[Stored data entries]

━━━━━━

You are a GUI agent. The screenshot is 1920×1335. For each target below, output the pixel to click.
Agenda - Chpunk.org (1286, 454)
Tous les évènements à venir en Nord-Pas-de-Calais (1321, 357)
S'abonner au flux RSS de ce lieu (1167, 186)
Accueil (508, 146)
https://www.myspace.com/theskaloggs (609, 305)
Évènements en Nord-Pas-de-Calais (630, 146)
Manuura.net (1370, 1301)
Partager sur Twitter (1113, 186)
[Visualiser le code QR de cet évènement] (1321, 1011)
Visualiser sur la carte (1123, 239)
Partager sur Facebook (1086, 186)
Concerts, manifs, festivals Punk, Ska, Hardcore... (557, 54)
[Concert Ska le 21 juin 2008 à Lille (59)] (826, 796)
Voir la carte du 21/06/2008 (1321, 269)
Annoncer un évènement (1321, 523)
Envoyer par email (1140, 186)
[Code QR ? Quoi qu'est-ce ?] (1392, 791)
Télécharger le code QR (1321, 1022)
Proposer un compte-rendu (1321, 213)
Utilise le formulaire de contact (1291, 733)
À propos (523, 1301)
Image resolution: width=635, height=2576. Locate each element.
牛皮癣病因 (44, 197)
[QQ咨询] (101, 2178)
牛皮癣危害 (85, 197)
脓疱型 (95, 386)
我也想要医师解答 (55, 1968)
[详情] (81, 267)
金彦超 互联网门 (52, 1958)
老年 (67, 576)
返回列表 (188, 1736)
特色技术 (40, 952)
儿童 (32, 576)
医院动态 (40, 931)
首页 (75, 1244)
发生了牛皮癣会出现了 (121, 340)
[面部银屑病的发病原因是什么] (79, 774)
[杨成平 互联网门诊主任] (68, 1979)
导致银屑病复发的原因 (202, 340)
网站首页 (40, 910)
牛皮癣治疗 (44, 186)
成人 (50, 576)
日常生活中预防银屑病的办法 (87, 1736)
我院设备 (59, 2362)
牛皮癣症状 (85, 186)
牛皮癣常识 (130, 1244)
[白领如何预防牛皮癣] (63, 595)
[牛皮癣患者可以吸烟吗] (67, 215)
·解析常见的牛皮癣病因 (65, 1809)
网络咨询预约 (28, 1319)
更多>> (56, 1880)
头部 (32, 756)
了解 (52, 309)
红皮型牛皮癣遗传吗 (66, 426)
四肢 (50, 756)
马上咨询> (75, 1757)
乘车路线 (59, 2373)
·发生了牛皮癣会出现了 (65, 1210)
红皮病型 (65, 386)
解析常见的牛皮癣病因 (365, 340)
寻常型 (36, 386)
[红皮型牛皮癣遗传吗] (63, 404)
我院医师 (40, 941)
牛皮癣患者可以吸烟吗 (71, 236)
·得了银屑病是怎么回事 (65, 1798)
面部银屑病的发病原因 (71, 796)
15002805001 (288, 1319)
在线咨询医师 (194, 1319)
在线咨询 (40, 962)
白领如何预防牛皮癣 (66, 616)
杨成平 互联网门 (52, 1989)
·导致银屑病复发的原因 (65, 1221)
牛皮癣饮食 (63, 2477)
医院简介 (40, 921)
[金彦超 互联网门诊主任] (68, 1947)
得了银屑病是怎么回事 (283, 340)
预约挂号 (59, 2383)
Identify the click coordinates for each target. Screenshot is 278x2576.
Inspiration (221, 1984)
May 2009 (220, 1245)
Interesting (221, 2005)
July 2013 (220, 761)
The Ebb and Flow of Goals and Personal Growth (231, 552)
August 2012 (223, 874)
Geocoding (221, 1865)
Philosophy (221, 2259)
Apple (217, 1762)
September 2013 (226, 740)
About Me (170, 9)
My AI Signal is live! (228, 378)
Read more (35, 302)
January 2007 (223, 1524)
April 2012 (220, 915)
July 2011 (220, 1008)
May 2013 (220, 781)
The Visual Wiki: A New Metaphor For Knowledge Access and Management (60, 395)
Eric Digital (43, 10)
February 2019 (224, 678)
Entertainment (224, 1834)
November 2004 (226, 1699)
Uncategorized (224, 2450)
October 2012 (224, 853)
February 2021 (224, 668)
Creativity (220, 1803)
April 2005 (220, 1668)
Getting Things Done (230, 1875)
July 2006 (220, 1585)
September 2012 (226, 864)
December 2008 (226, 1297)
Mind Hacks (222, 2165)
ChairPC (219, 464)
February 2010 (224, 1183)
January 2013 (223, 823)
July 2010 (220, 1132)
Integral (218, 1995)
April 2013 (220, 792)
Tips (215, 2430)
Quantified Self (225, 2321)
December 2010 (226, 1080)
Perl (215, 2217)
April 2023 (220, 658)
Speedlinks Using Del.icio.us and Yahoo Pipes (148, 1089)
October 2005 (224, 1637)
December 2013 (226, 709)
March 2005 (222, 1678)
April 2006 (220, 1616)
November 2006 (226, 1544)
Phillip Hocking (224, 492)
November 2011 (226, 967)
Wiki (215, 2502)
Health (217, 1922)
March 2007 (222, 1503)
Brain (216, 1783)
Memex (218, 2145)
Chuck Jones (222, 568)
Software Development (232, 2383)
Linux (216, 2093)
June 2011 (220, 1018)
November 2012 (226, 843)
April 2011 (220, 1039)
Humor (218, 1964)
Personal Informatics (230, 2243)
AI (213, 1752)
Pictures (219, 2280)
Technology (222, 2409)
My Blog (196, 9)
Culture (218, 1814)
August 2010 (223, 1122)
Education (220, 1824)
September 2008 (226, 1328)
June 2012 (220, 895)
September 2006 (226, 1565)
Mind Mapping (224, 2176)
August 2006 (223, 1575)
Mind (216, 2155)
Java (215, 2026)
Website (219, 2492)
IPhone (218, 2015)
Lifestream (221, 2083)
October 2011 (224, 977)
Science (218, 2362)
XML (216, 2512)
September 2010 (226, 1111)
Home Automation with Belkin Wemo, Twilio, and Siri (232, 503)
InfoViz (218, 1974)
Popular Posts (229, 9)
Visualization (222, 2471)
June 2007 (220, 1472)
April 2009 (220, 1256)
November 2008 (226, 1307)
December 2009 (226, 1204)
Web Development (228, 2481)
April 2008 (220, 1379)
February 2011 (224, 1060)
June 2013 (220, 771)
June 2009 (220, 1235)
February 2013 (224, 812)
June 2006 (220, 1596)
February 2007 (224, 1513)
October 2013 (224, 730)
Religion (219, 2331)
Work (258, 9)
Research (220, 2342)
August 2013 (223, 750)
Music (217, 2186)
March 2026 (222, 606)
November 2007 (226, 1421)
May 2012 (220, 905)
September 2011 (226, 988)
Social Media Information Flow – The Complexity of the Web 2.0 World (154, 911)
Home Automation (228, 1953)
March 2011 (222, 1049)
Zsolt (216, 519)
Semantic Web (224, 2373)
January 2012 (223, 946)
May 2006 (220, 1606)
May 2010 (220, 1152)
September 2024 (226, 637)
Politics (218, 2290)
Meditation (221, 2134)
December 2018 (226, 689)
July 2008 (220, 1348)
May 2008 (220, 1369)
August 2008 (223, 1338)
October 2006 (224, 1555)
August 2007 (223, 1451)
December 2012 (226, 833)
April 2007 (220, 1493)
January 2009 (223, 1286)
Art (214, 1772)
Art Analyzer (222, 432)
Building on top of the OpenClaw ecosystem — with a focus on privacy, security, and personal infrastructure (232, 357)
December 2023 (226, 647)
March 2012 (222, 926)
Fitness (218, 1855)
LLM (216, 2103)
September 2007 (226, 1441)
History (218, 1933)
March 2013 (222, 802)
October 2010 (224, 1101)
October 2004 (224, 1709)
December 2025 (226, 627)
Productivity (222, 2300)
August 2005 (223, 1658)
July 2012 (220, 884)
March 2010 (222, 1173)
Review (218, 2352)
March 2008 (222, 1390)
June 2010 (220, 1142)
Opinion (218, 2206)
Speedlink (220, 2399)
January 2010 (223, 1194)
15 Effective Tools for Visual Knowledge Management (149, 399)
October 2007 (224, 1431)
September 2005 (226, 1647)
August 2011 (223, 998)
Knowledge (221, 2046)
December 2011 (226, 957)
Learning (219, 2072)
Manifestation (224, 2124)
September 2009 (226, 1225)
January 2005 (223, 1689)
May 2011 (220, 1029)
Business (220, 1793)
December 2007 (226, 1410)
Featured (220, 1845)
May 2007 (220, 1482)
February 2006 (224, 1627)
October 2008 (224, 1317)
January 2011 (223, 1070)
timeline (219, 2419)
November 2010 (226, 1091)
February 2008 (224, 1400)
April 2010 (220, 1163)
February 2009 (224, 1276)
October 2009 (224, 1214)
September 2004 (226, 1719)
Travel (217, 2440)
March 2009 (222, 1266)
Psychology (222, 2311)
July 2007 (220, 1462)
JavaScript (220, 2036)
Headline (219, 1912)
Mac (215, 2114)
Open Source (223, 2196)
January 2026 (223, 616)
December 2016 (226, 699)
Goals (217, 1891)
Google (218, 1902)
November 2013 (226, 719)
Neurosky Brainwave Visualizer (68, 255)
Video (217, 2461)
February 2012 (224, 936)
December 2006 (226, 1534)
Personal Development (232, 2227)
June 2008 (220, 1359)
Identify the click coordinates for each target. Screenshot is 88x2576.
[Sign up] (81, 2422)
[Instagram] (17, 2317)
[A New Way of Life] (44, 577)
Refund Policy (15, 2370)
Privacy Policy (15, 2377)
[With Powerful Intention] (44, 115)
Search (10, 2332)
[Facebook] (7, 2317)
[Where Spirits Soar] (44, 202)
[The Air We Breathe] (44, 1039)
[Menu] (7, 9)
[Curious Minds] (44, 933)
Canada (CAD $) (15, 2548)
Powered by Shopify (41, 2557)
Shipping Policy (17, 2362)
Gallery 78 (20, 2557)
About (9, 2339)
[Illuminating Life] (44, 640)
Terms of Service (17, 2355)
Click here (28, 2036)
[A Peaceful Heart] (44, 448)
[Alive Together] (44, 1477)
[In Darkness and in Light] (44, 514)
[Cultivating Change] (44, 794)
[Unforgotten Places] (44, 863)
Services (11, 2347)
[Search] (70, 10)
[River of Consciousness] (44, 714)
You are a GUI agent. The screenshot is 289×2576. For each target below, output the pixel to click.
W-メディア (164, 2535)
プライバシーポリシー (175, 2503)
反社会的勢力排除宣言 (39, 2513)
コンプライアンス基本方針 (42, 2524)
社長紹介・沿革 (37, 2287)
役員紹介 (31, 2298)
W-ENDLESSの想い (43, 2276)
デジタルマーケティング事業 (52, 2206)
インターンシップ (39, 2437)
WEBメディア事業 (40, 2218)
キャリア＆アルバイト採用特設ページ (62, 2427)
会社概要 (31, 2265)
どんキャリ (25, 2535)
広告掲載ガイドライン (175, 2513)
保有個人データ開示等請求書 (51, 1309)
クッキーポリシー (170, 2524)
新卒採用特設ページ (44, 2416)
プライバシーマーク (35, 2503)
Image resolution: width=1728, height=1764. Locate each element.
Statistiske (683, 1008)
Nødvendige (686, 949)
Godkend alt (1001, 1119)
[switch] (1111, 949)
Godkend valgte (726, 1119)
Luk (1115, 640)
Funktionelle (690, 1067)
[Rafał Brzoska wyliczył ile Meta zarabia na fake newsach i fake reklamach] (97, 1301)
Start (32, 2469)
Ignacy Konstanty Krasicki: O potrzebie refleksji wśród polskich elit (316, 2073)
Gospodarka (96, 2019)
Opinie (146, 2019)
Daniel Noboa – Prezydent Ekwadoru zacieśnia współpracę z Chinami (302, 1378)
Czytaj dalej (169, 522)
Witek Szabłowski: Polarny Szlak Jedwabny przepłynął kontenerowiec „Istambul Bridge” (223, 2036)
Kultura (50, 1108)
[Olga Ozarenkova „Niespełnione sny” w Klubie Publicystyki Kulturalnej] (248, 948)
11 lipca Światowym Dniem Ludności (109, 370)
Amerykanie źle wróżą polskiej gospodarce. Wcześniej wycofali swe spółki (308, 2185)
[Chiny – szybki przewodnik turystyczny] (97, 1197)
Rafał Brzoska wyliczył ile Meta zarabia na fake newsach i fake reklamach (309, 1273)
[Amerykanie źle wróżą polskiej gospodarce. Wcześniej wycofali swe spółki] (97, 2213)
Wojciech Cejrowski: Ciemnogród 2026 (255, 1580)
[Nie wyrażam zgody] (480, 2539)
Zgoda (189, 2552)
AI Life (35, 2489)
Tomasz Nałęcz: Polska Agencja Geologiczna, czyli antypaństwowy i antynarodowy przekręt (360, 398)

━━━━━━

| Required work |
Reprint exactly the lines above that start at the one with "September 2013 (226, 740)" and end at the one with "Eric Digital (43, 10)", keeping both and adding none.

| Expected answer |
September 2013 (226, 740)
About Me (170, 9)
My AI Signal is live! (228, 378)
Read more (35, 302)
January 2007 (223, 1524)
April 2012 (220, 915)
July 2011 (220, 1008)
May 2013 (220, 781)
The Visual Wiki: A New Metaphor For Knowledge Access and Management (60, 395)
Eric Digital (43, 10)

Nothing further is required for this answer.